*SUPPLIED RECORDS*:
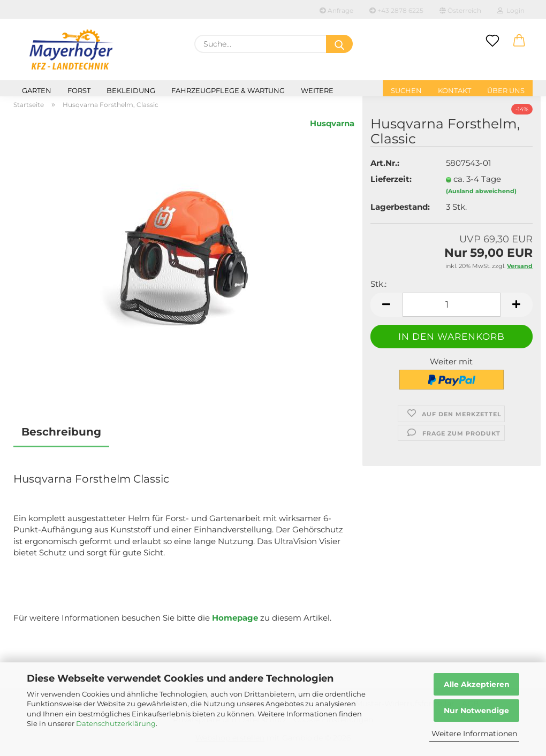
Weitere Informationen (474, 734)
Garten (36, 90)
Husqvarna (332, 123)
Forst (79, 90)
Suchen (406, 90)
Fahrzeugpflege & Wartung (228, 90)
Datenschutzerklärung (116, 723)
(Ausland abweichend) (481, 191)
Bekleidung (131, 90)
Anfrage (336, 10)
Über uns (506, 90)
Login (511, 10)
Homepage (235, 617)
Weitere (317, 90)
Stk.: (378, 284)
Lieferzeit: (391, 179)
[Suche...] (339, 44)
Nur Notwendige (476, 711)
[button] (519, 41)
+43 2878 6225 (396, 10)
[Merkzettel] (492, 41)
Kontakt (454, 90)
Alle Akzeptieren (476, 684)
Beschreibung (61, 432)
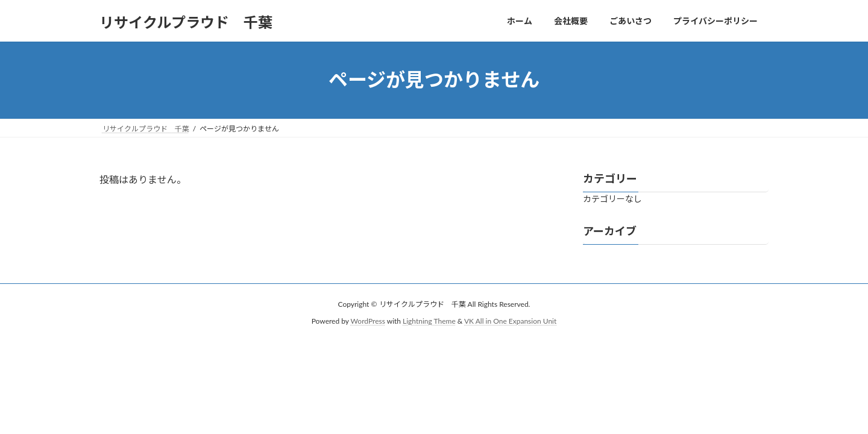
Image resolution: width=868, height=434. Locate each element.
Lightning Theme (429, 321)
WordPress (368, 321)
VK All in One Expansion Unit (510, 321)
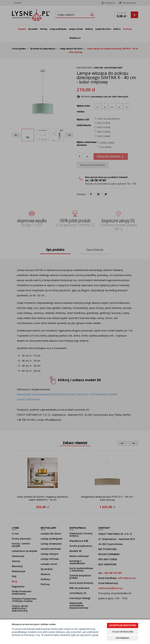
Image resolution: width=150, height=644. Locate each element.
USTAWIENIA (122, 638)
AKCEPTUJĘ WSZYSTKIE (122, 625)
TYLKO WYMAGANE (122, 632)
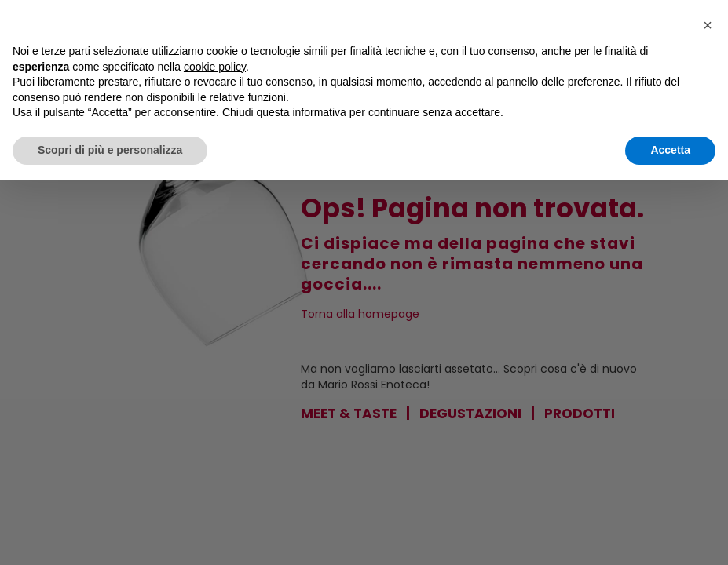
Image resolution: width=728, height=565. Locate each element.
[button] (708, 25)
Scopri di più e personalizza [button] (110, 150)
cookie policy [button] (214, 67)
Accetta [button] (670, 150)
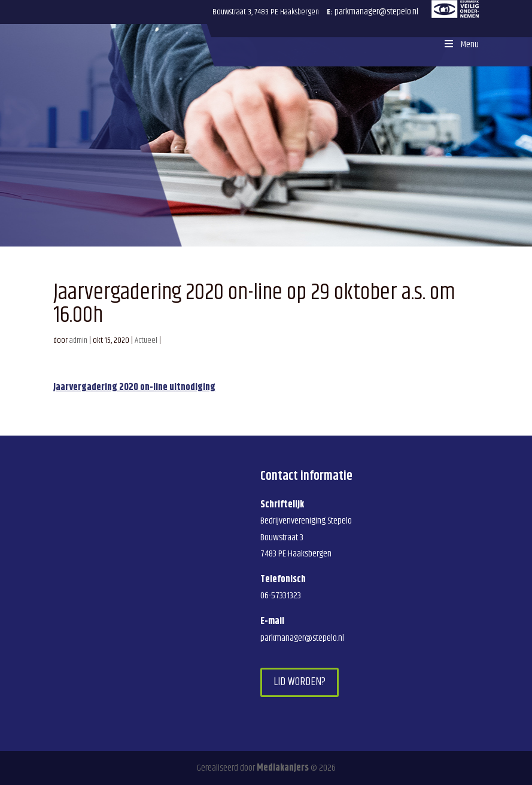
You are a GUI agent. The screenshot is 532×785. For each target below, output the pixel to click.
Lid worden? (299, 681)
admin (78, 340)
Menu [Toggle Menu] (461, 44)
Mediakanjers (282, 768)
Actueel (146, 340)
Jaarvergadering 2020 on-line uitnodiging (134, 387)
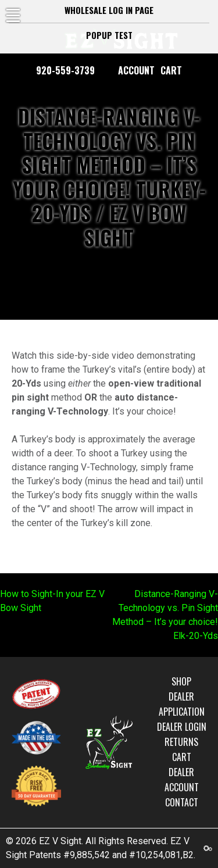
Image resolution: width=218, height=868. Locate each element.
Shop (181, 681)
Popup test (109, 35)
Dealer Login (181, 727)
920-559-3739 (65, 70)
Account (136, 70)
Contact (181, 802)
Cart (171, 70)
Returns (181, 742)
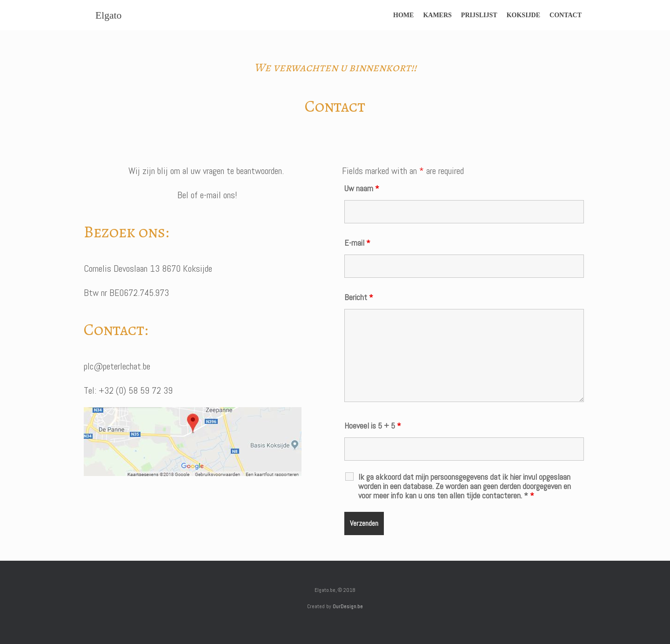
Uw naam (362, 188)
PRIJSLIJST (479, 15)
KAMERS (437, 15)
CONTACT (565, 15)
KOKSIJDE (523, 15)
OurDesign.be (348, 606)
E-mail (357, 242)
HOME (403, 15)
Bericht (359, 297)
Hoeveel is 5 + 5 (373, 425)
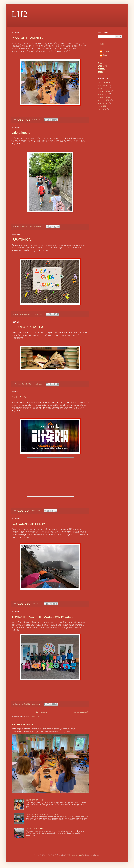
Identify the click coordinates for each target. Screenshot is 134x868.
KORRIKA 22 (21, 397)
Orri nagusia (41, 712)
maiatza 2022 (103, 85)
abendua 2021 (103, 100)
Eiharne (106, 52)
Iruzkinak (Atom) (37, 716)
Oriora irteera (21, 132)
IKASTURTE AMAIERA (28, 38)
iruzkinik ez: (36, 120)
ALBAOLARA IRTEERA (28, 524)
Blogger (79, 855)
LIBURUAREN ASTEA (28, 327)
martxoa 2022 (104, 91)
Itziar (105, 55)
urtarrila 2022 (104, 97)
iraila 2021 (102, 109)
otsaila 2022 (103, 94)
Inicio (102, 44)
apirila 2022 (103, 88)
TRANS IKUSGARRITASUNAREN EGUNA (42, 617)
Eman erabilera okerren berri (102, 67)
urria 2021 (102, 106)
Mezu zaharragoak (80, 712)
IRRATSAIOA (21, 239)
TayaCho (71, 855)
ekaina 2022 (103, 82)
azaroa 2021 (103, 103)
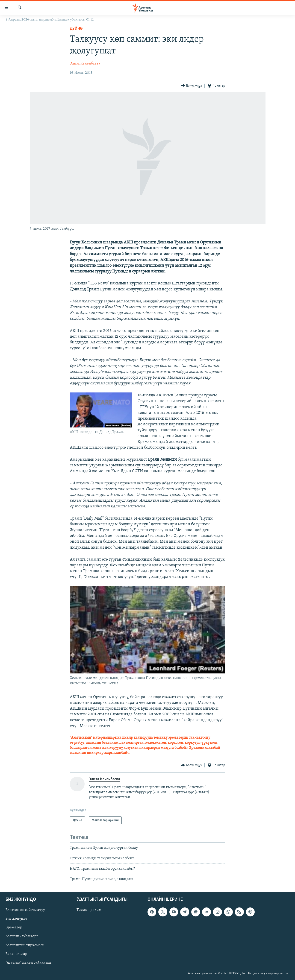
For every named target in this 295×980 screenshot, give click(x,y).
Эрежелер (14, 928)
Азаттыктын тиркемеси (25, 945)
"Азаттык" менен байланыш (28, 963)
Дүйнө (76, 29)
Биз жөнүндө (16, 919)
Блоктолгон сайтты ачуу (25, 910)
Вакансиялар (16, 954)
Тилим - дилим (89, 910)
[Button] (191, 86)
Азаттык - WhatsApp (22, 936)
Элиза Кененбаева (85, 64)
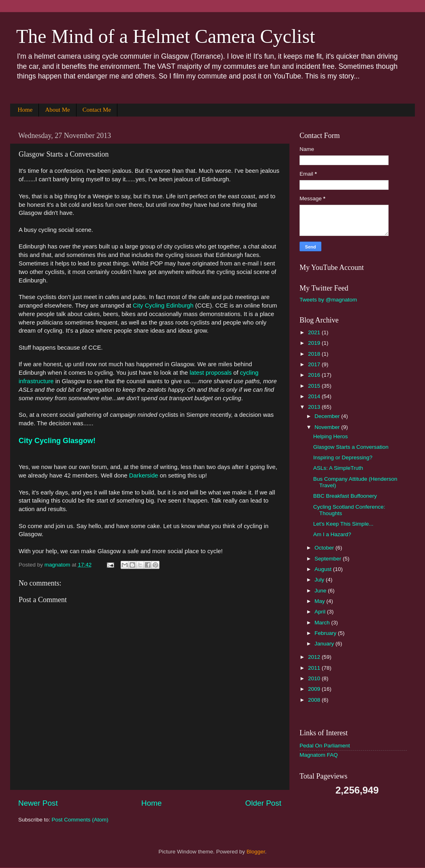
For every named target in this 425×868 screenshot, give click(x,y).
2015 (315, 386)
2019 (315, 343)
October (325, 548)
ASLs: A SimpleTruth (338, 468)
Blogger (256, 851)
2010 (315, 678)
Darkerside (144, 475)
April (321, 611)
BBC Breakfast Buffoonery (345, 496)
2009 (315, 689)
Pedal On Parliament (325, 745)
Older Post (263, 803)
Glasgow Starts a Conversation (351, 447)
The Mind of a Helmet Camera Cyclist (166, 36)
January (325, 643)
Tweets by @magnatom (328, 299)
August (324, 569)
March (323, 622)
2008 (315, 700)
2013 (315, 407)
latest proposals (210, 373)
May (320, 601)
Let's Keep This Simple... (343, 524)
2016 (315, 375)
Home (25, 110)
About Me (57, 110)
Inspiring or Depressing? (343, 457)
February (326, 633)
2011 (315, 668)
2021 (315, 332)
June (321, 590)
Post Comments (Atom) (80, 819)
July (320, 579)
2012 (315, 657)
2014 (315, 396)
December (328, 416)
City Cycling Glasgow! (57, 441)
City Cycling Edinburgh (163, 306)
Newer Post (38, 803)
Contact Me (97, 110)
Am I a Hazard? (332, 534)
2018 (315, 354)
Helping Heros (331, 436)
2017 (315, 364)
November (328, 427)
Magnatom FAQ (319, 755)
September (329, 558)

*BRIEF*: Arrange the rows above, starting at the line that contains "Image resolution: width=868, height=434." and ending at the line that contains "Blogger (79, 855)", as a JSON list of strings. Include both end lines, make one string per line, skip blank lines, and leave out the pictures.

*TASK ANSWER*:
[
  "Image resolution: width=868, height=434. Locate each element.",
  "Lightning Theme (429, 321)",
  "WordPress (368, 321)",
  "VK All in One Expansion Unit (510, 321)",
  "Image resolution: width=150, height=644. Locate each element.",
  "USTAWIENIA (122, 638)",
  "AKCEPTUJĘ WSZYSTKIE (122, 625)",
  "TYLKO WYMAGANE (122, 632)",
  "Image resolution: width=728, height=565. Locate each element.",
  "[button] (708, 25)",
  "Scopri di più e personalizza [button] (110, 150)",
  "cookie policy [button] (214, 67)",
  "Accetta [button] (670, 150)",
  "You are a GUI agent. The screenshot is 532×785. For each target below, output the pixel to click.",
  "Lid worden? (299, 681)",
  "admin (78, 340)",
  "Menu [Toggle Menu] (461, 44)",
  "Mediakanjers (282, 768)",
  "Actueel (146, 340)",
  "Jaarvergadering 2020 on-line uitnodiging (134, 387)",
  "Image resolution: width=218, height=868. Locate each element.",
  "Shop (181, 681)",
  "Popup test (109, 35)",
  "Dealer Login (181, 727)",
  "920-559-3739 (65, 70)",
  "Account (136, 70)",
  "Contact (181, 802)",
  "Cart (171, 70)",
  "Returns (181, 742)",
  "Uw naam (362, 188)",
  "PRIJSLIJST (479, 15)",
  "KAMERS (437, 15)",
  "CONTACT (565, 15)",
  "KOKSIJDE (523, 15)",
  "OurDesign.be (348, 606)",
  "E-mail (357, 242)",
  "HOME (403, 15)",
  "Bericht (359, 297)",
  "Hoeveel is 5 + 5 (373, 425)",
  "Identify the click coordinates for each target. Screenshot is 134x868.",
  "KORRIKA 22 (21, 397)",
  "Orri nagusia (41, 712)",
  "maiatza 2022 (103, 85)",
  "abendua 2021 (103, 100)",
  "Eiharne (106, 52)",
  "Iruzkinak (Atom) (37, 716)",
  "Oriora irteera (21, 132)",
  "IKASTURTE AMAIERA (28, 38)",
  "iruzkinik ez: (36, 120)",
  "ALBAOLARA IRTEERA (28, 524)",
  "Blogger (79, 855)"
]